> [Document excerpt]
* BEGIN *

Let's speedup the implementation of MotoLogix into your projects by using library functions and application sample code built by the community.
In this repository we join forces to build the next generation of example programs for MotoLogix together.
The idea behind this is that rather than just expecting the variety of users to use the examples as Yaskawa designed them, we ask the users to bring in their ideas and requirements.
This can happen in the form of discussions but maybe you also want to get your hands dirty on coding and/or testing.
With the first generation of example programs (e.g. 6_PosTable) we achieved
these goals:
- Flexible - Trajectories created with data, not PLC logic.
- Robust - Ability to continue the trajectory after any error.
- Low on CPU resources - Trimmed data types, re-using FB instances (mapped instructions).
While sticking to these goals we add a few more for the next generation of example programs:
- Scalable - Whether you are using just a single robot for pick and place or having multiple robots on a linear track serving many stations, the MotoLogix examples should get you covered.
- Easier implementation - Adding an additional robot should a matter of minutes, not hours. This can be achieved by wrapping the program code into reusable library functions.
- Uniform code - Applying a programming style guide will help to make the code more uniform and improve its readability.
- Feature rich - By implementing more (and new) MotoLogix functions we can better utilize the full feature set of MotoLogix.
We use Codesys as the development platform of choice.
Codesys comes with good IEC 61131 support, a modern IDE and doesn't require
large investments. In fact, we will use the Codesys Runtime for Raspberry Pi.
That's right, we're gonna use a Raspberry Pi 4 and Codesys to control the robot.
Besides being really low-cost and having good performance, the Codesys Runtime for Raspberry Pi has many field bus masters on board (without additional costs). It means that it can be used with EtherCAT, PROFINET, EtherNet/IP and more. Thanks to that flexibility we don't require a strict configuration of the robot controller. It doesn't matter whether your robot system is equipped with a PROFINET board or any of the other field buses, the PLC just adapts to your system.

* END *

> [Records from a collection]

* BEGIN *

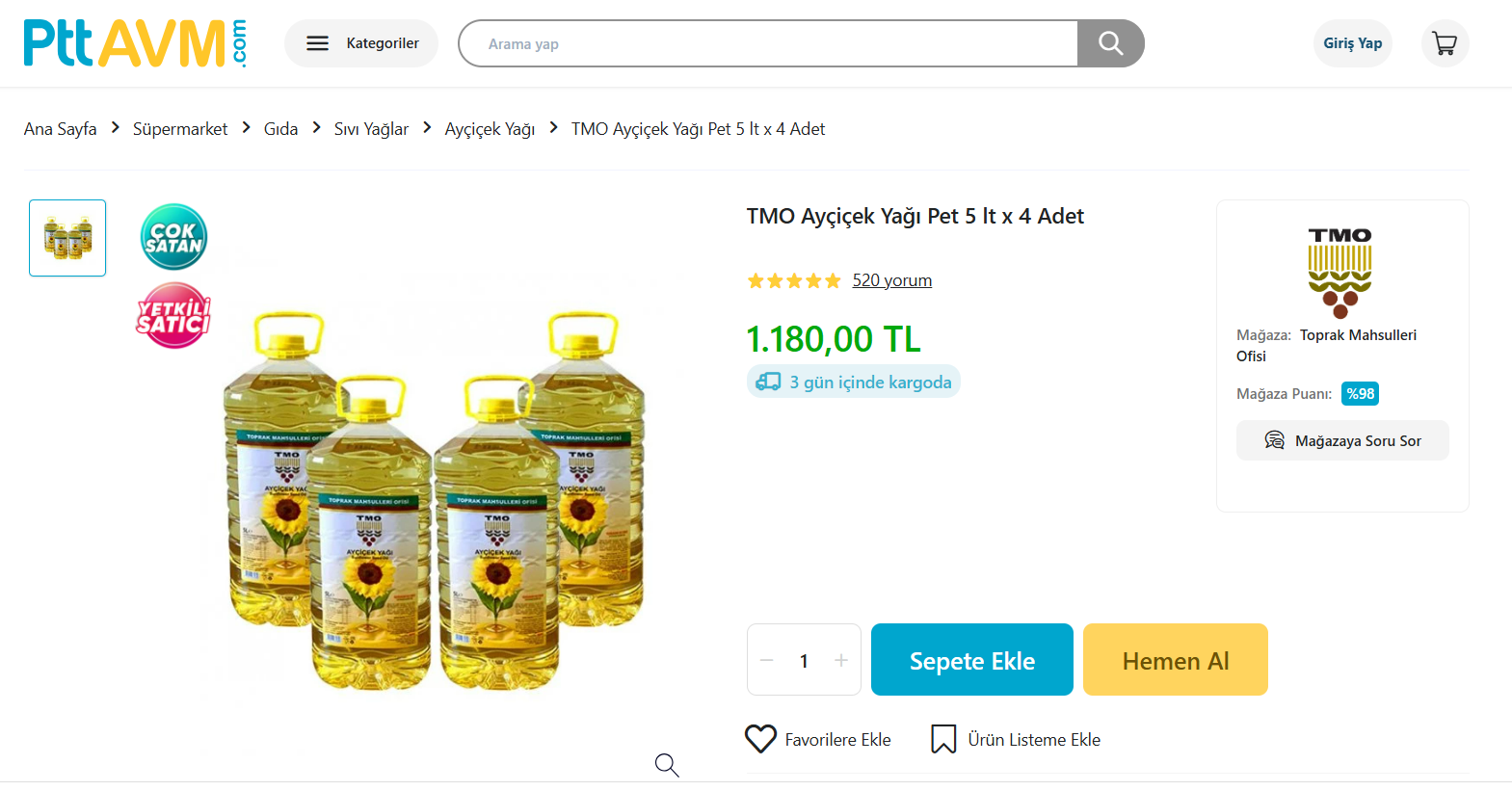Image resolution: width=1512 pixels, height=791 pixels.
Task: Decrease quantity with minus button
Action: coord(767,660)
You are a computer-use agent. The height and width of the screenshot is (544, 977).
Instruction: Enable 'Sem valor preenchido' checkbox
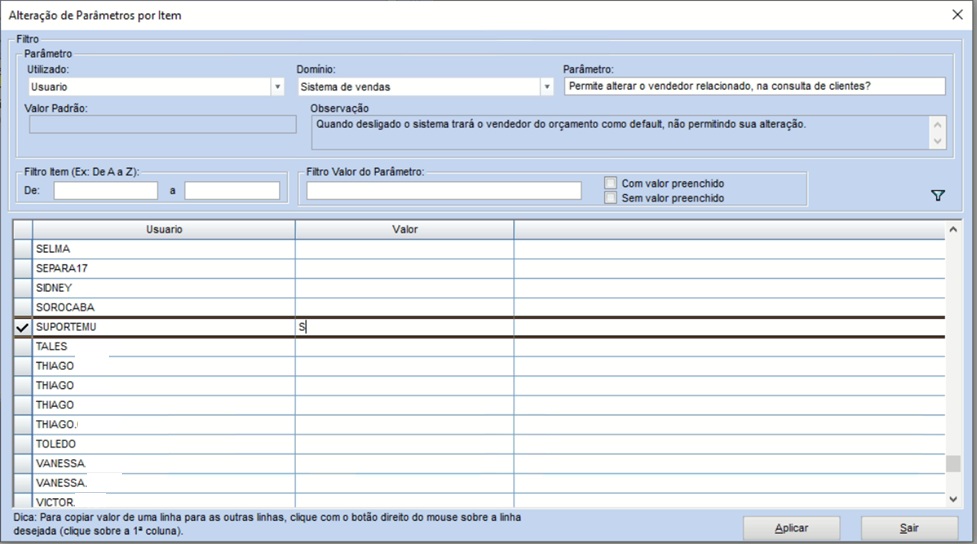(x=611, y=198)
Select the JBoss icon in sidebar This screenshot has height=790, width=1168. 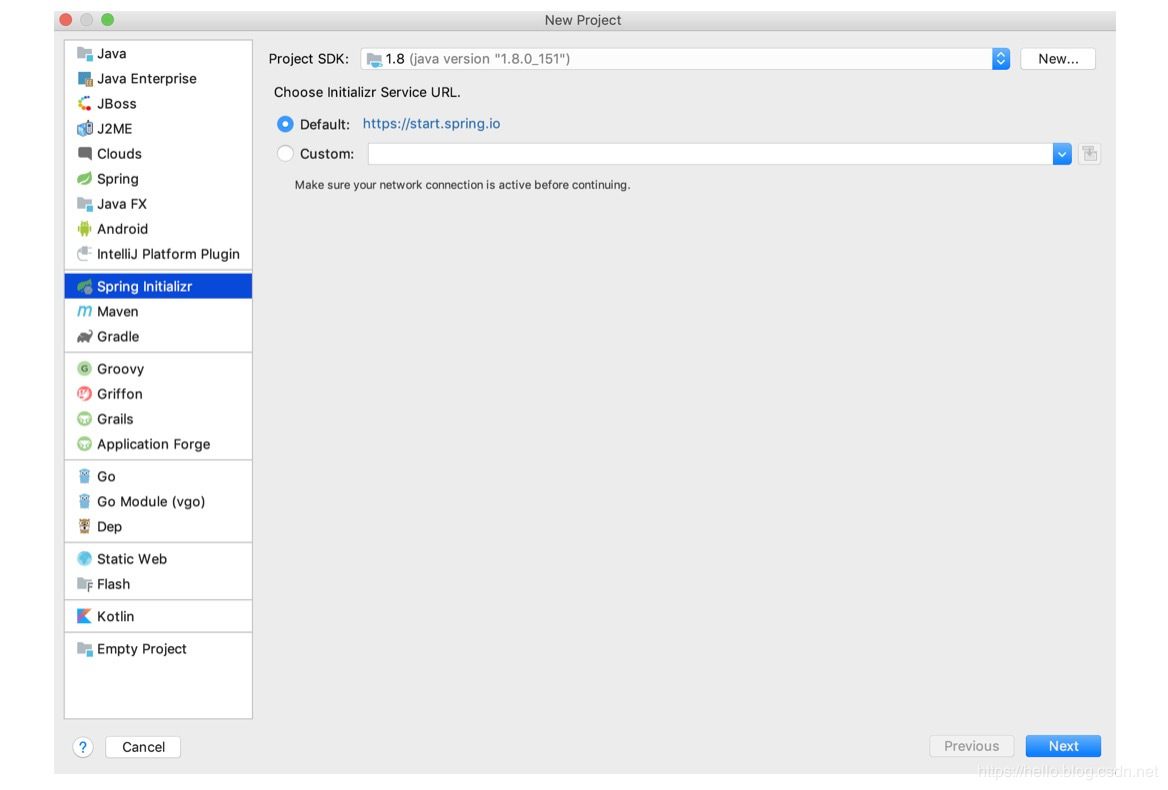point(85,104)
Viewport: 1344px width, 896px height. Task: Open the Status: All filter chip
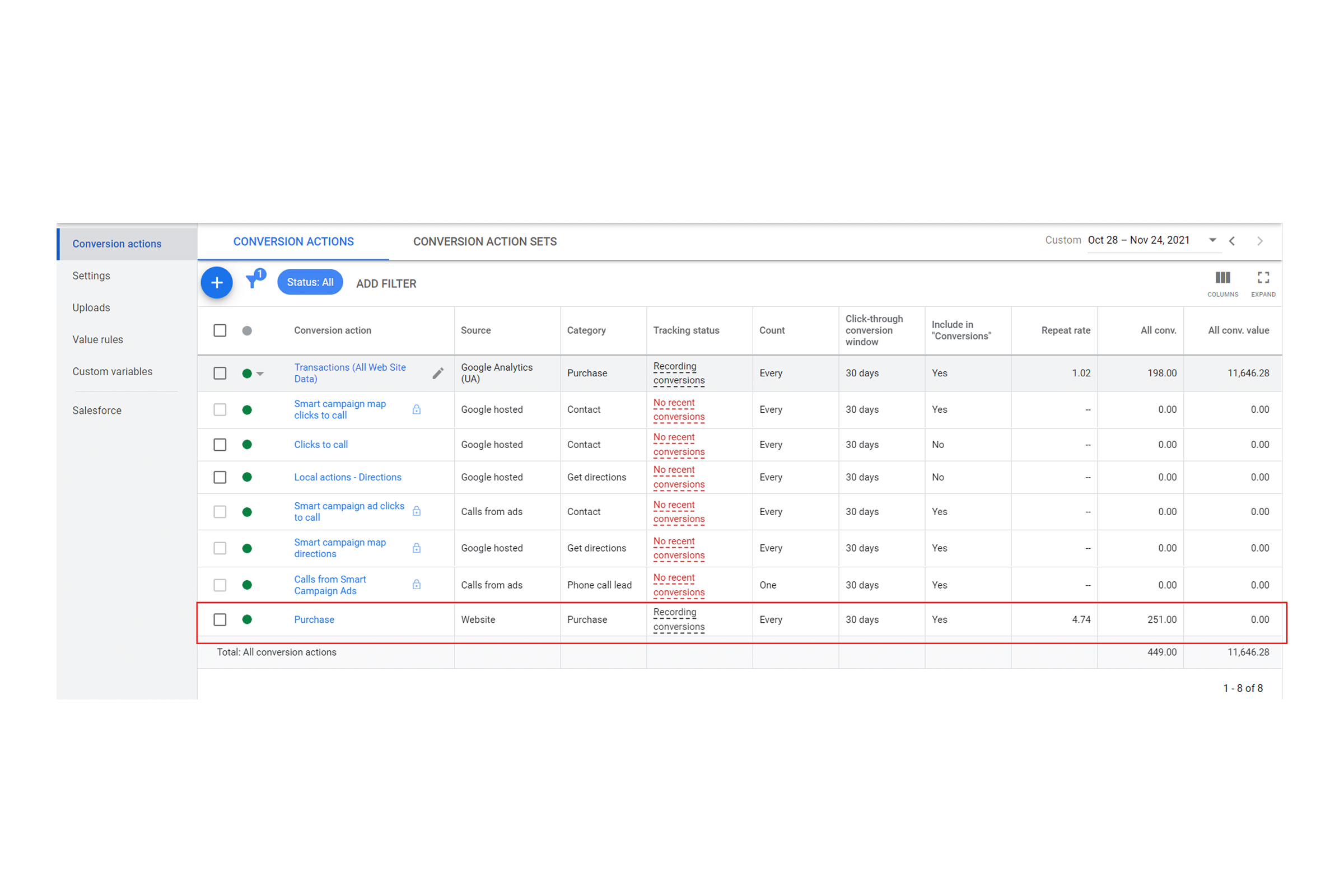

* END *

> [Exercises to complete]
[A] According to the MotoLogix repository introduction, why doesn't the robot controller need a strict configuration?
[B] Resume the MotoLogix repository introduction from its final sentence and carry it on.
Nothing in the listing is needed for what comes next.

> [Task results]
[A] The Codesys Runtime for Raspberry Pi has many field bus masters built in at no additional cost, so it can work with EtherCAT, PROFINET, EtherNet/IP and others. Because of that flexibility, the PLC adapts to whichever field bus board the robot system has.

[B]
Once the functions reach a mature stage a library will be released. This Examples library as a whole will then be ported to the other PLC platforms which support MotoLogix.
It would be a waste of resources to develop a function at many platforms at the same time. Therefore we distinguish between development and porting and use the following order:
- Development of a function on Codesys.
- Testing the function on Codesys.
- Release the Examples library for Codesys when a certain set of functions is ready.
- Port the library to the other platforms.
If a certain function is already ready and tested (so after finishing above mentioned step 2), you might not want to wait for the library release for your platform. In that case, you can decide to port its code yourself.
Then, if you are willing to share your ported (and tested) code anyone could benefit. This remains your own choice of course.
Porting Structured Text (ST, or SCL) code between PLC platforms is usually not so problematic. From our experience with porting the MotoLogix library more than 90% of the code can be ported by plain copy-pasting.
It's the platform specific functions (e.g. memcpy vs blkmov) which require
some editing afterwards. But once you know the syntax, these tasks can often be
semi-automated using an editor with good find and replace functions
(using regex).